• **Task statement**
Take the records below and write them out again exactly.

Items from a data source:
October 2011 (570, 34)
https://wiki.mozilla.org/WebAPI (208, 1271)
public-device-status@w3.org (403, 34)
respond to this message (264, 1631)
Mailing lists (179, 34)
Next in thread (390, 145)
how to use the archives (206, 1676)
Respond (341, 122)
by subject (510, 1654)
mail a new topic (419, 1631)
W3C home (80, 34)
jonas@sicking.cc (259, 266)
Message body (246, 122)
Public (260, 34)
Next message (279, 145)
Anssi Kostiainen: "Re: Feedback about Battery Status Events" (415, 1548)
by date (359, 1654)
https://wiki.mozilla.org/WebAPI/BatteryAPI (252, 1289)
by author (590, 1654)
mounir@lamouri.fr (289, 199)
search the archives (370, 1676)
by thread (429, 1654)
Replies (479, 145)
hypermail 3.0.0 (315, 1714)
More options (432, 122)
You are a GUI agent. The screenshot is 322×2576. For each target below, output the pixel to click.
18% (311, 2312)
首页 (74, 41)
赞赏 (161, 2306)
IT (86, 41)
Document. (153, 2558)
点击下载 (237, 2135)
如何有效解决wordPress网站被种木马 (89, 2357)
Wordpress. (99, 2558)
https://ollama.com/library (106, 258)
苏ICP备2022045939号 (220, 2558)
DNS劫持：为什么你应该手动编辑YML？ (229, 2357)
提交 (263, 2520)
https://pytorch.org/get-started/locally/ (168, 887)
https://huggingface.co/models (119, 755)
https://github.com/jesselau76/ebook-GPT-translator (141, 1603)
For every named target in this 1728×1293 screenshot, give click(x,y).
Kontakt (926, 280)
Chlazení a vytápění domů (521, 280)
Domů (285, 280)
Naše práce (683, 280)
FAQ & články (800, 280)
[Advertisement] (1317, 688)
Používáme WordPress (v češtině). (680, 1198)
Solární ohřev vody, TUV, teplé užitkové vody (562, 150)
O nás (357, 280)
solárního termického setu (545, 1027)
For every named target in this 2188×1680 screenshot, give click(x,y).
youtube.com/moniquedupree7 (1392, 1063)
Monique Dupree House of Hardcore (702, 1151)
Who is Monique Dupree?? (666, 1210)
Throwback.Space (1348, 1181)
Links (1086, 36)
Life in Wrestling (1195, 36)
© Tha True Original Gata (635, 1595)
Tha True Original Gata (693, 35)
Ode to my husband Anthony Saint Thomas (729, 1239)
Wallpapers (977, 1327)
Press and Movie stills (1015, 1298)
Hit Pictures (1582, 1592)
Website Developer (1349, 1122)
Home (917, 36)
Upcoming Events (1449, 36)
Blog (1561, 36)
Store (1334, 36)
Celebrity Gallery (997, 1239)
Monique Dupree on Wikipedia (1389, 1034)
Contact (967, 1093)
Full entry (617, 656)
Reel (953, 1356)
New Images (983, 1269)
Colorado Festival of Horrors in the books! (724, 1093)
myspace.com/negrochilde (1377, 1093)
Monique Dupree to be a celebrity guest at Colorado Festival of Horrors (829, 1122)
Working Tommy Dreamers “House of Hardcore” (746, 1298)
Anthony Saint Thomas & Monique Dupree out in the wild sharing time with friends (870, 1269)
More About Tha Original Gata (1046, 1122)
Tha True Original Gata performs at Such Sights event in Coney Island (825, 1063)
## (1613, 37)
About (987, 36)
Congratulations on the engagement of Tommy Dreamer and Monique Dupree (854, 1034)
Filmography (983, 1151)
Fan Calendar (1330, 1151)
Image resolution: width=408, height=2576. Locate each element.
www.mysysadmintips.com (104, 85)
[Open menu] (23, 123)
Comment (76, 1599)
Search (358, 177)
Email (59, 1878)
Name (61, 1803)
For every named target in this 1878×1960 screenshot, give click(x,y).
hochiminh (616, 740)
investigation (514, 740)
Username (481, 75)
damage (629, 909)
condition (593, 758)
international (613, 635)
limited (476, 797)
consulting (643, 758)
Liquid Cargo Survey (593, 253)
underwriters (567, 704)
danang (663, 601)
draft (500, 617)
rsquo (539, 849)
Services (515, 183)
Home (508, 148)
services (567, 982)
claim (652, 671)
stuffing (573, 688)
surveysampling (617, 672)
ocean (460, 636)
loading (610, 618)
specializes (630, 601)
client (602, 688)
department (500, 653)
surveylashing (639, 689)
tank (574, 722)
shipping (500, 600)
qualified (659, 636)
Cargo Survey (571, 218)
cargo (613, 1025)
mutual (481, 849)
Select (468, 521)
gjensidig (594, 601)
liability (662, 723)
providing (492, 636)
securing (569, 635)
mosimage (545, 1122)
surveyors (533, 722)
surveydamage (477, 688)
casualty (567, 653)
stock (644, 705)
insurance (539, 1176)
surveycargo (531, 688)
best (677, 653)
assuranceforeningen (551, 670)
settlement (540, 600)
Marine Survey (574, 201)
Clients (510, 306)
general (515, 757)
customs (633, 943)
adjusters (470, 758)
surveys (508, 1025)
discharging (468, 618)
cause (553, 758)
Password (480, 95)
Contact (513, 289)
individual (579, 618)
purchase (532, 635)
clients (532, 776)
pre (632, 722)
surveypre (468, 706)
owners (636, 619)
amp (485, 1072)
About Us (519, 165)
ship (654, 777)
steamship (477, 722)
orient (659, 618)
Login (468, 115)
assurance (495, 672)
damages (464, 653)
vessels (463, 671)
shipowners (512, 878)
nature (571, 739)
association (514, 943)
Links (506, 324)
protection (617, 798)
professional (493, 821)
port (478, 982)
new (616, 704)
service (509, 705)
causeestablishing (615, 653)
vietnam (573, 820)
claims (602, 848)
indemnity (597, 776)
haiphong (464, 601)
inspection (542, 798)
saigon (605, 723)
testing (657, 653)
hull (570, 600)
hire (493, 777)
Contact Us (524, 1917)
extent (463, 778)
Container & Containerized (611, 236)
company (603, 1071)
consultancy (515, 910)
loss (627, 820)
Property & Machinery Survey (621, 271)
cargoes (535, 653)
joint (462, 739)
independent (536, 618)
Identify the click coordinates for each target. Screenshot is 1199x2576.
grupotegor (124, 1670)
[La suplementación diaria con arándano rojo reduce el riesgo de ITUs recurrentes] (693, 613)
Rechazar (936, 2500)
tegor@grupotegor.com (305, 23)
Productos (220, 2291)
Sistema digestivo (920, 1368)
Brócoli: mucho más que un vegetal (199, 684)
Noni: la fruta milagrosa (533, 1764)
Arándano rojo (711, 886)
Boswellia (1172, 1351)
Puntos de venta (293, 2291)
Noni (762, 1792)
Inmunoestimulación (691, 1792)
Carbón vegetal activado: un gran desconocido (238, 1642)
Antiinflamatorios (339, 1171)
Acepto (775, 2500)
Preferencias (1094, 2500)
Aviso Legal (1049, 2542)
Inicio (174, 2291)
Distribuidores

• **Answer box**
October 2011 (570, 34)
https://wiki.mozilla.org/WebAPI (208, 1271)
public-device-status@w3.org (403, 34)
respond to this message (264, 1631)
Mailing lists (179, 34)
Next in thread (390, 145)
how to use the archives (206, 1676)
Respond (341, 122)
by subject (510, 1654)
mail a new topic (419, 1631)
W3C home (80, 34)
jonas@sicking.cc (259, 266)
Message body (246, 122)
Public (260, 34)
Next message (279, 145)
Anssi Kostiainen: "Re: Feedback about Battery Status Events" (415, 1548)
by date (359, 1654)
https://wiki.mozilla.org/WebAPI/BatteryAPI (252, 1289)
by author (590, 1654)
mounir@lamouri.fr (289, 199)
search the archives (370, 1676)
by thread (429, 1654)
Replies (479, 145)
hypermail 3.0.0 (315, 1714)
More options (432, 122)
You are a GUI agent. The screenshot is 322×2576. For each target below, output the pixel to click.
18% (311, 2312)
首页 (74, 41)
赞赏 (161, 2306)
IT (86, 41)
Document. (153, 2558)
点击下载 (237, 2135)
如何有效解决wordPress网站被种木马 (89, 2357)
Wordpress. (99, 2558)
https://ollama.com/library (106, 258)
苏ICP备2022045939号 (220, 2558)
DNS劫持：为什么你应该手动编辑YML？ (229, 2357)
提交 (263, 2520)
https://pytorch.org/get-started/locally/ (168, 887)
https://huggingface.co/models (119, 755)
https://github.com/jesselau76/ebook-GPT-translator (141, 1603)
For every named target in this 1728×1293 screenshot, give click(x,y).
Kontakt (926, 280)
Chlazení a vytápění domů (521, 280)
Domů (285, 280)
Naše práce (683, 280)
FAQ & články (800, 280)
[Advertisement] (1317, 688)
Používáme WordPress (v češtině). (680, 1198)
Solární ohřev vody, TUV, teplé užitkové vody (562, 150)
O nás (357, 280)
solárního termického setu (545, 1027)
For every named target in this 2188×1680 screenshot, give click(x,y).
youtube.com/moniquedupree7 (1392, 1063)
Monique Dupree House of Hardcore (702, 1151)
Who is Monique Dupree?? (666, 1210)
Throwback.Space (1348, 1181)
Links (1086, 36)
Life in Wrestling (1195, 36)
© Tha True Original Gata (635, 1595)
Tha True Original Gata (693, 35)
Ode to my husband Anthony Saint Thomas (729, 1239)
Wallpapers (977, 1327)
Press and Movie stills (1015, 1298)
Hit Pictures (1582, 1592)
Website Developer (1349, 1122)
Home (917, 36)
Upcoming Events (1449, 36)
Blog (1561, 36)
Store (1334, 36)
Celebrity Gallery (997, 1239)
Monique Dupree on Wikipedia (1389, 1034)
Contact (967, 1093)
Full entry (617, 656)
Reel (953, 1356)
New Images (983, 1269)
Colorado Festival of Horrors in the books! (724, 1093)
myspace.com/negrochilde (1377, 1093)
Monique Dupree to be a celebrity guest at Colorado Festival of Horrors (829, 1122)
Working Tommy Dreamers “House of Hardcore” (746, 1298)
Anthony Saint Thomas & Monique Dupree out in the wild sharing time with friends (870, 1269)
More About Tha Original Gata (1046, 1122)
Tha True Original Gata performs at Such Sights event in Coney Island (825, 1063)
## (1613, 37)
About (987, 36)
Congratulations on the engagement of Tommy Dreamer and Monique Dupree (854, 1034)
Filmography (983, 1151)
Fan Calendar (1330, 1151)
Image resolution: width=408, height=2576. Locate each element.
www.mysysadmintips.com (104, 85)
[Open menu] (23, 123)
Comment (76, 1599)
Search (358, 177)
Email (59, 1878)
Name (61, 1803)
For every named target in this 1878×1960 screenshot, give click(x,y).
hochiminh (616, 740)
investigation (514, 740)
Username (481, 75)
damage (629, 909)
condition (593, 758)
international (613, 635)
limited (476, 797)
consulting (643, 758)
Liquid Cargo Survey (593, 253)
underwriters (567, 704)
danang (663, 601)
draft (500, 617)
rsquo (539, 849)
Services (515, 183)
Home (508, 148)
services (567, 982)
claim (652, 671)
stuffing (573, 688)
surveysampling (617, 672)
ocean (460, 636)
loading (610, 618)
specializes (630, 601)
client (602, 688)
department (500, 653)
surveylashing (639, 689)
tank (574, 722)
shipping (500, 600)
qualified (659, 636)
Cargo Survey (571, 218)
cargo (613, 1025)
mutual (481, 849)
Select (468, 521)
gjensidig (594, 601)
liability (662, 723)
providing (492, 636)
securing (569, 635)
mosimage (545, 1122)
surveyors (533, 722)
surveydamage (477, 688)
casualty (567, 653)
stock (644, 705)
insurance (539, 1176)
surveycargo (531, 688)
best (677, 653)
assuranceforeningen (551, 670)
settlement (540, 600)
Marine Survey (574, 201)
Clients (510, 306)
general (515, 757)
customs (633, 943)
adjusters (470, 758)
surveys (508, 1025)
discharging (468, 618)
cause (553, 758)
Password (480, 95)
Contact (513, 289)
individual (579, 618)
purchase (532, 635)
clients (532, 776)
pre (632, 722)
surveypre (468, 706)
owners (636, 619)
amp (485, 1072)
About Us (519, 165)
ship (654, 777)
steamship (477, 722)
orient (659, 618)
Login (468, 115)
assurance (495, 672)
damages (464, 653)
vessels (463, 671)
shipowners (512, 878)
nature (571, 739)
association (514, 943)
Links (506, 324)
protection (617, 798)
professional (493, 821)
port (478, 982)
new (616, 704)
service (509, 705)
causeestablishing (615, 653)
vietnam (573, 820)
claims (602, 848)
indemnity (597, 776)
haiphong (464, 601)
inspection (542, 798)
saigon (605, 723)
testing (657, 653)
hull (570, 600)
hire (493, 777)
Contact Us (524, 1917)
extent (463, 778)
Container & Containerized (611, 236)
company (603, 1071)
consultancy (515, 910)
loss (627, 820)
Property & Machinery Survey (621, 271)
cargoes (535, 653)
joint (462, 739)
independent (536, 618)
Identify the click coordinates for each target. Screenshot is 1199x2576.
grupotegor (124, 1670)
[La suplementación diaria con arándano rojo reduce el riesgo de ITUs recurrentes] (693, 613)
Rechazar (936, 2500)
tegor@grupotegor.com (305, 23)
Productos (220, 2291)
Sistema digestivo (920, 1368)
Brócoli: mucho más que un vegetal (199, 684)
Noni: la fruta milagrosa (533, 1764)
Arándano rojo (711, 886)
Boswellia (1172, 1351)
Puntos de venta (293, 2291)
Noni (762, 1792)
Inmunoestimulación (691, 1792)
Carbón vegetal activado: un gran desconocido (238, 1642)
Antiinflamatorios (339, 1171)
Acepto (775, 2500)
Preferencias (1094, 2500)
Aviso Legal (1049, 2542)
Inicio (174, 2291)
Distribuidores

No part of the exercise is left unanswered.